Swarm Intelligence in Action: Phalanx Project

Web threats are up 1564% since 2005, vulnerabilities continue to number in the thousands annually, malware infections have skyrocketed to over 8 million in November of 2007 alone, SPAM accounts for up to 90% of all email traffic, there is an estimated 3 million plus bot-compromised machines connected to the internet at any given moment, high-impact regional threats and targeted attacks have increased dramatically year over year since 2005, and there is a breach a day in what has become an orgy of disclosure, punctuated by a tsunami of useless loss statistics. This is all against a backdrop of new vectors of attack introduced by mobile computers, virtualization, SaaS, and other disruptive technologies.  Clearly the current reactive, ad-hoc, threat enumeration, information security model is broken and given the economics of malware and cybercrime it will only get worse…
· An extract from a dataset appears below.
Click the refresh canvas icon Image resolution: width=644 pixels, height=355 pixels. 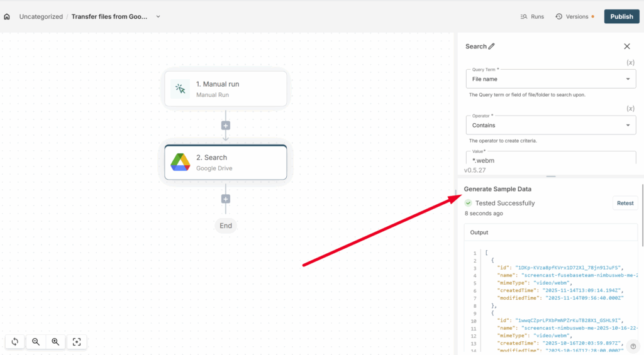[14, 342]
Sample data from research on the underground digital economy in 2007 from Trend Annual Threat Report 2007 (here)

Pay-out for each unique adware installation – $.30 in the US

Malware package, basic version $1,000 – $2,000

Malware package with add-on services – $20 starting price

Undetected copy of an information stealing Trojan – $80, may vary

10,000 compromised PCs – $1,000

Stolen bank account credentials – $50 starting price

1 million freshly-harvested emails – $8 up, depending on quality

Recently I posted some thoughts on evolving information security to move towards distributed, collective intelligence or swarm intelligence, (here) and (here), and came across a project at the University of Washington called Phalanx – (here) via /.

Their system, called Phalanx, uses its own large network of computers to shield the protected server. Instead of the server being accessed directly, all information must pass through the swarm of “mailbox” computers.
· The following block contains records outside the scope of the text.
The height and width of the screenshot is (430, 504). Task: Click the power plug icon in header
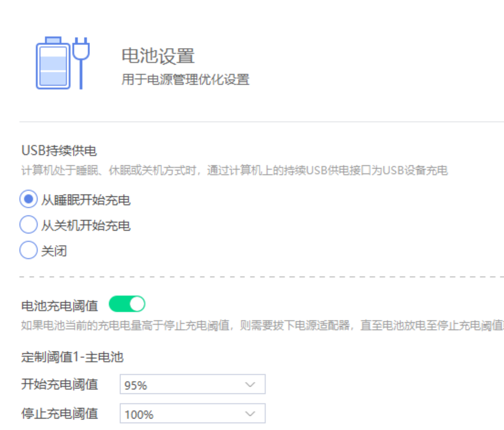click(x=81, y=63)
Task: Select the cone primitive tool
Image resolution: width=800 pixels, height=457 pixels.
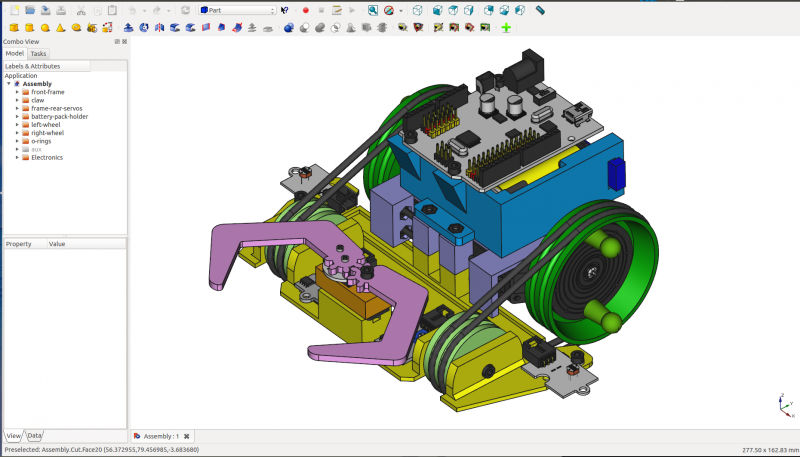Action: click(61, 27)
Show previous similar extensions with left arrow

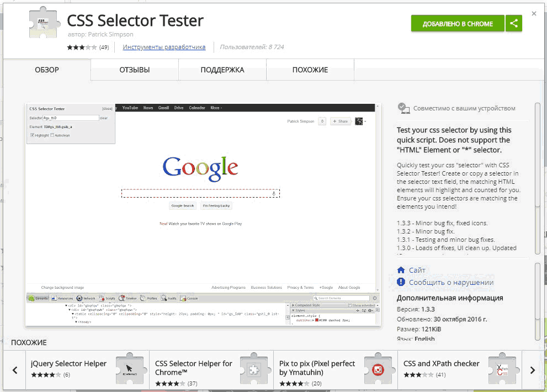pos(15,370)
The many mailboxes do not simply relay information to the server like a funnel – they only pass on information when the server requests it. That allows the server to work at its own pace, without being swamped.
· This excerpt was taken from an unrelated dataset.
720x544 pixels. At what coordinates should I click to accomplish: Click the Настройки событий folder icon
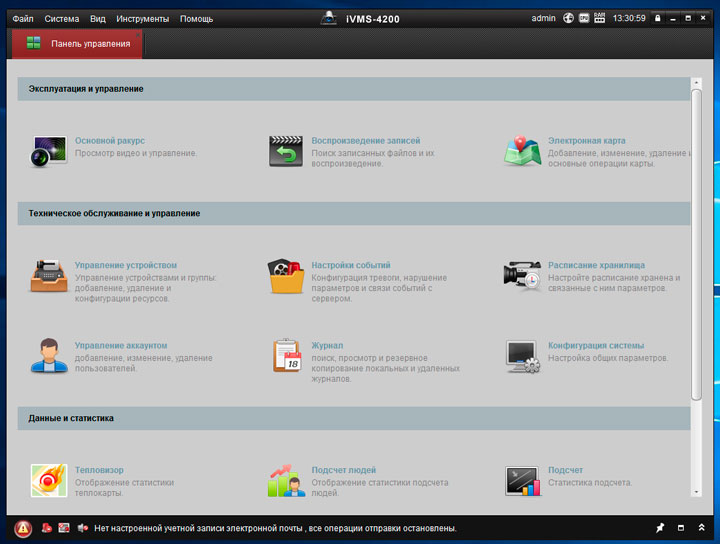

“Hosts use these mailboxes in a random order,” the researchers explain. “Even an attacker with a multimillion-node botnet can cause only a fraction of a given flow to be lost,” the researchers say.

Phalanx also requires computers wishing to start communicating with the protected server to solve a computational puzzle. This takes only a small amount of time for a normal web user accessing a site. But a zombie computer sending repeated requests would be significantly slowed down.

This is a very interesting way to deal with the problem of DDoS attacks, it isn’t difficult to imagine how one could use a swarm of intelligent agents to cooperate and shield, or even work to identify patterns of behavior that are representative of malicious or nefarious actions and counter an attack in progress or impending attack before it has a chance to impact the environment.